-- START OF SOURCE TEXT --

"License to Wed"

I now pronounce you ... one unbelievably crappy movie.

By Mary Elizabeth Williams

Senior Writer

Published July 4, 2007 12:00PM (EDT)

"License to Wed's" Ben and Sadie are the kind of beautiful Mars and Venus who exist only in romantic comedies. She's a bouncy Chicago florist; he's a baseball-cap-wearing coach. They meet in the latte line at a Starbucks, and a love born of the mutual taste for $5 coffees soon blossoms. Before long, Ben is down on one knee, and Sadie is accepting his proposal by declaring, "I would marry you tomorrow in a potato-sack dress if it meant spending the rest of my life with you."

Of course she doesn't mean it.

In the next breath, she's shooting down Ben's idea of a tropical elopement with her own fairy tale. All her life, Sadie has had her heart set on getting married at St. Augustine's -- the church her grandfather helped build and where her own parents took their vows.

Said house of God is run by the Reverend Frank (Robin Williams), a longtime family friend whose church, Ben (John Krasinski) and Sadie (Mandy Moore) soon discover, is popular enough that it's booked two years in advance. At this point, any other overscheduled urban couple might decide that's just about enough time to get the Vera Wang and the reception hall and the right band. Instead, when Reverend Frank mentions that a cancellation has created one opening for just three weeks from the present, Sadie gleefully leaps for the slot.

The hitch to their hitching is that the couple must complete the Reverend's marriage preparation course, a series of trials that would make Heracles cry but, the Reverend assures, has a 100 percent success rate.

Does Reverend Frank merely expect them to get in touch with their shared values, explore how they'll resolve conflict? No, Reverend Frank needs to control every aspect of their lives until -- and if -- they walk down the aisle. He makes them swear off sex until the honeymoon, a plan Sadie naturally has no trouble with but one that may just kill her horndog fiancé. The Reverend has them engage in assorted humiliating role-playing and word-association games, the likes of which most of us haven't seen since the apex of the disco era. He shames them before the congregation when they arrive late for services. He tests their potential as parents by marching them through a maternity ward and forcing them to carry around some pretty expensive-looking crying, excreting baby dolls.

Yet Frank, who seems to sadistically relish putting his couples through their paces, is portrayed as merely a wily prankster, aiming to impart a few warm lessons in commitment via such potentially fatal tests as having the bride drive blindfolded down the street. Awwwww. For good measure, he even bugs their apartment and listens in on their private conversations, a strategy that suggests the Reverend has seen "Meet the Parents" a few times.

-- END OF SOURCE TEXT --
-- START OF RECORDED DATA --

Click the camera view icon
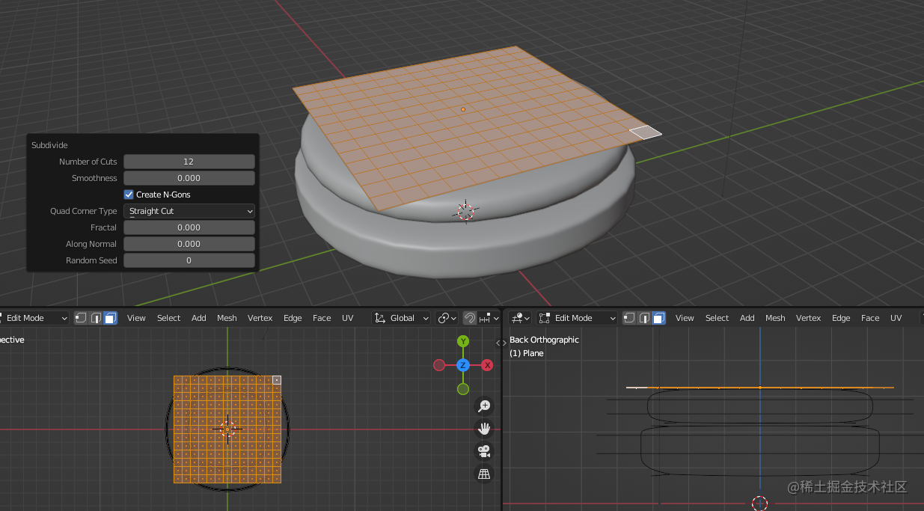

-- END OF RECORDED DATA --

In the movie review, reproduce the passage that opens with "Senior Writer" and closes with "took their vows.", swapping "florist" for "baker".

Senior Writer

Published July 4, 2007 12:00PM (EDT)

"License to Wed's" Ben and Sadie are the kind of beautiful Mars and Venus who exist only in romantic comedies. She's a bouncy Chicago baker; he's a baseball-cap-wearing coach. They meet in the latte line at a Starbucks, and a love born of the mutual taste for $5 coffees soon blossoms. Before long, Ben is down on one knee, and Sadie is accepting his proposal by declaring, "I would marry you tomorrow in a potato-sack dress if it meant spending the rest of my life with you."

Of course she doesn't mean it.

In the next breath, she's shooting down Ben's idea of a tropical elopement with her own fairy tale. All her life, Sadie has had her heart set on getting married at St. Augustine's -- the church her grandfather helped build and where her own parents took their vows.